Maybe you could try and see if changing port works for you
Are you from USA? If not plenty 1TB mobile 4g sim can be brought
I remember having the same problems. It os a struggle and if I had to again I might just have brough a small 4g router.
Finally found something softether vpn with vpngate plugin works like a charm for me my college uses sofos firewall so you can try downloading it if your uni uses sophos
Use Open Connect it uses https(yes https so even DPI can’t see it) it has clients for windows, linux, android, IOS and when udp is free it switches to a udp for faster speeds. If you use a proxy you NEED to enable tls passtrough or it won’t work and it has OTP, Basic, Radius and Cert auth that can sometimes be combined.
I’ve heard the SoftEther VPN server can be above average in getting connections through in environments that block most VPN protocols, though I haven’t used it myself
Yeah, I got the same case in my dorm, and maybe even worse because there is a dpi and SSL inspection
At first, I am quite happy that tailscale works, and then the next few months get blocked. Tailscale login and dashboard URL that is needed to establish authentication just get blocked. So I set my head scale server and no luck.

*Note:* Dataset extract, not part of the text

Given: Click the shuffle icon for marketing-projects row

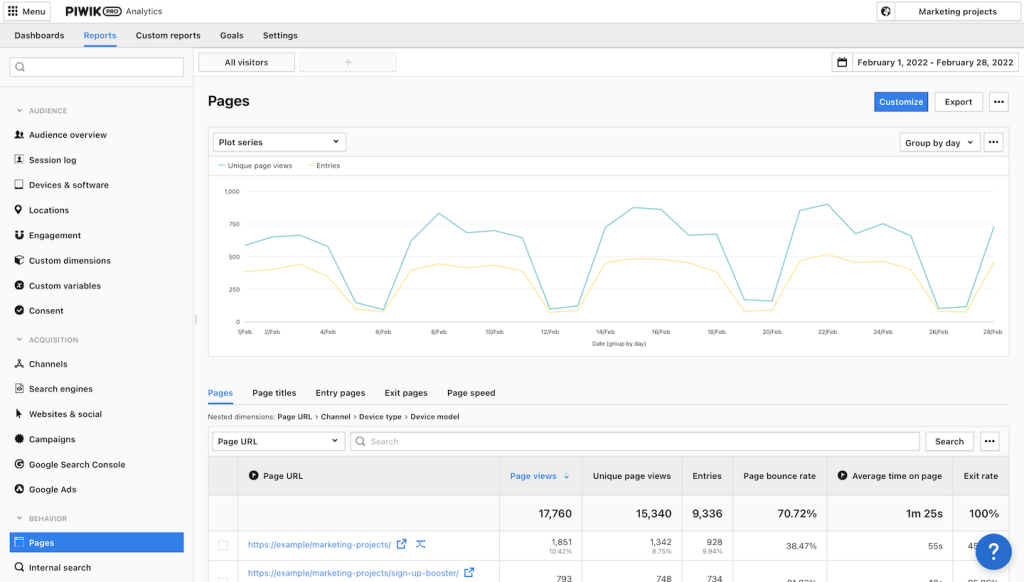Looking at the screenshot, I should 421,544.
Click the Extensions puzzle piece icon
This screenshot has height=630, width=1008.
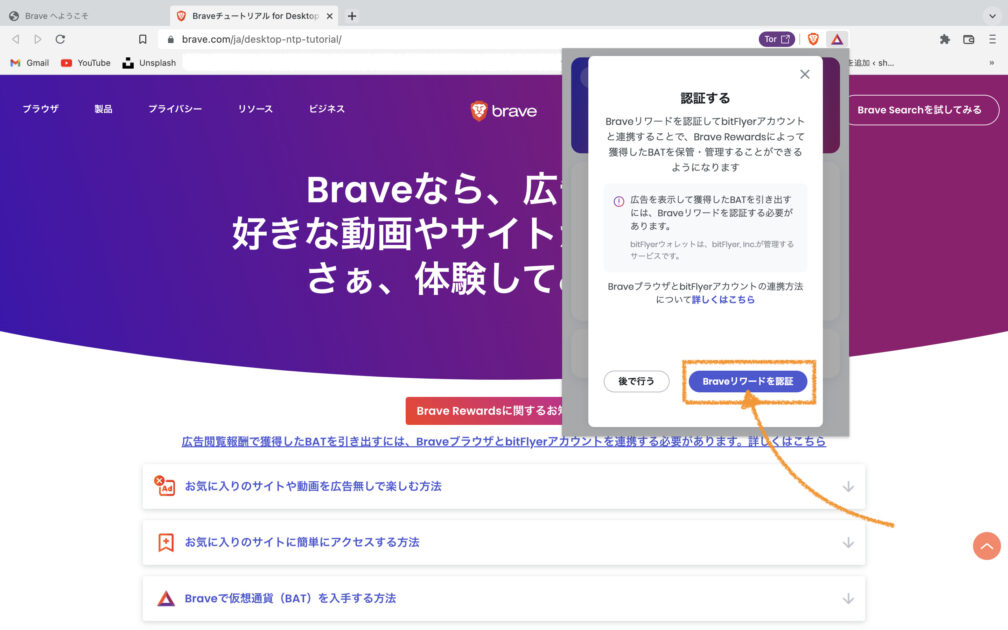[x=944, y=39]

They block everything related to wireguard, protocol, signature, and everything
And I got a keepsolid VPN because they have a proprietary protocol that obstructs OpenVPN as tls traffic. I guess Psiphon VPN works the same way. Works for a few months and then gets blocked because they just add dpi inspections
For now, a weird (and maybe not secure) VPN called browse works via chrome extension. That’s enough to access popular file sharing (yes, they block Dropbox, google drive, etc). And I guess in the next months they will be blocked.

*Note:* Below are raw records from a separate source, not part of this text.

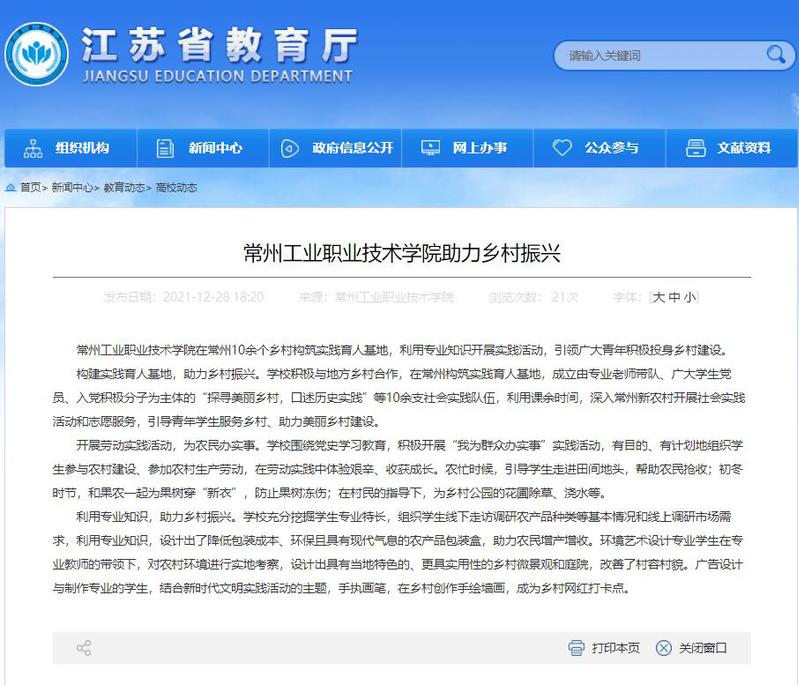Click the 组织机构 organization icon
Screen dimensions: 799x685
[x=32, y=148]
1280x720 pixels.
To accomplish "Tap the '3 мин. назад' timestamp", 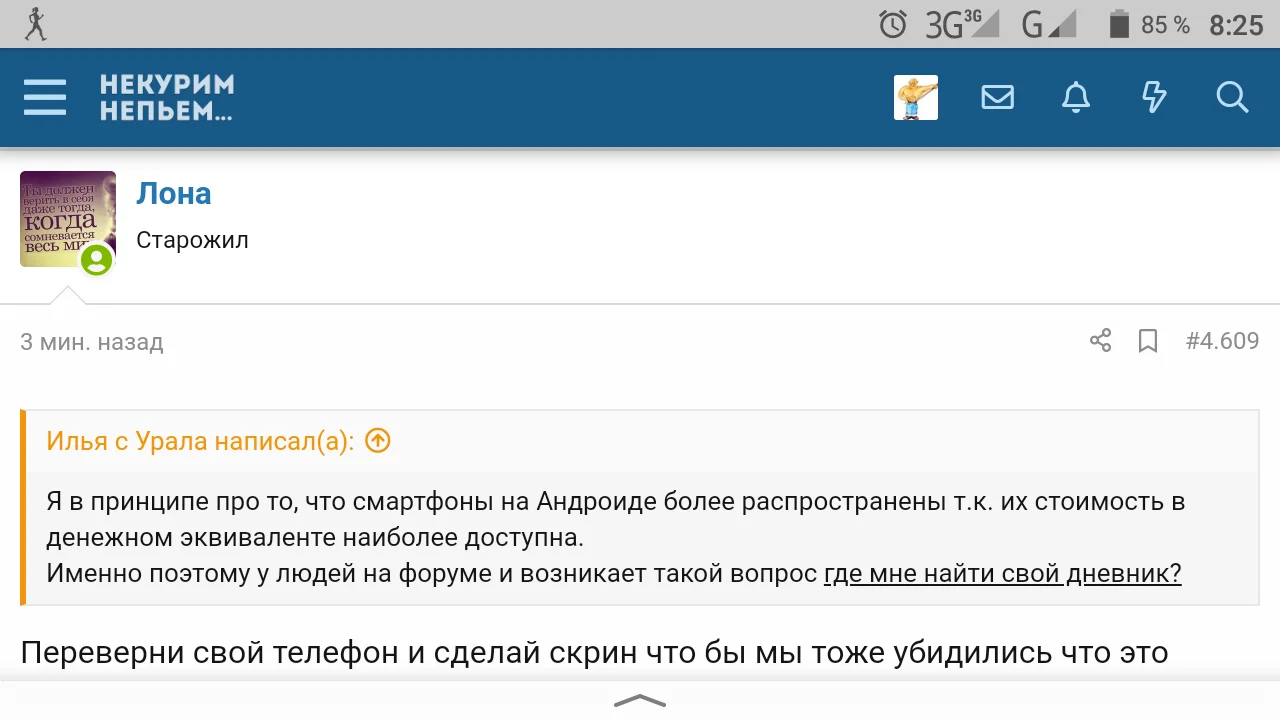I will [91, 341].
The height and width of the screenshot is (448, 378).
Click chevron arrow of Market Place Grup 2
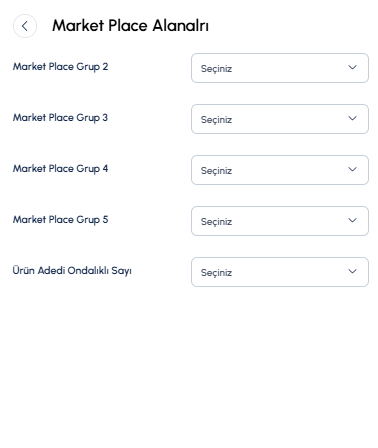[x=352, y=67]
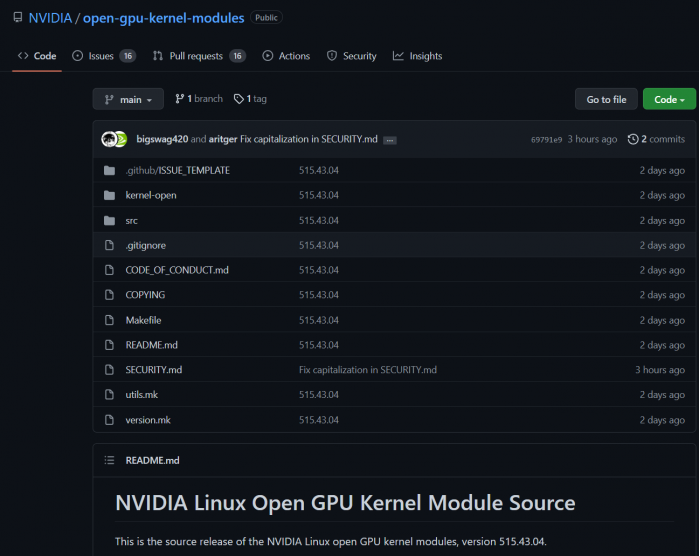This screenshot has width=700, height=556.
Task: Click the branch icon next to 1 branch
Action: tap(180, 99)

Does there is a self-hosted VPN or proxy that works via browser extension? Or any way to host my proxy service?
Another way to access my services (nextcloud, guacamole, etc) is to use vps+reverse proxy or cloud flare tunnel. That way I can use guacamole to remote and ssh to my server in my parent’s house
Thanks for your post I can express my rants and findings. I hope we can find an interesting self-hosted solution
VPNs are generally about securing traffic not hiding it, though some will run over port 443 and do their best to get past any blocks by wrapping themselves in TLS.
Whilst technically a proxy, not a VPN (distinction kind of moot), the most successful I’ve used is Shadowsocks with Xray/Cloak via a CDN, which is literally designed as an anti-censorship tool and therefore literally designed to bypass these kind of blocks. Slightly easier to configure would be Alphabet’s Outline which serves a similar purpose.
If it wasn’t for the fact you want nextcloud syncing I’d actually recommend you use a web-based remote desktop tool to work on your home pc. You’d be far less likely to be reprimanded for using that over a VPN IMO.
My old school used to do deep packet inspection and block VPNs. I set up a VPN server in the cloud but found they would kill my connection. So I used the nuclear option.
Installed a stunnel server. Basically, a TLS proxy. I ran it on port 443 which made it indiscernible from a standard HTTPS connection (except for the fact that it was a persistent connection).
Installed OpenVPN on the stunnel terminus sever and and set it to listen on the stunnel output port.
Set my VPN client to connect on the stunnel input port.
So the traffic flow was VPN client → stunnel encrypted tunnel → VPN server. The network firewall never sees the VPN tunnel.
We use this method (although using Azure) at work specifically because it get’s passed our clients various firewalls without our consultants and stuff needing to ask for special firewall rules or anything else like that.
Can also try running ssh on 443 and tcp tunneling over ssh. It’s not the fastest, but it was my remote access for a decade until tailscale. Easy to try.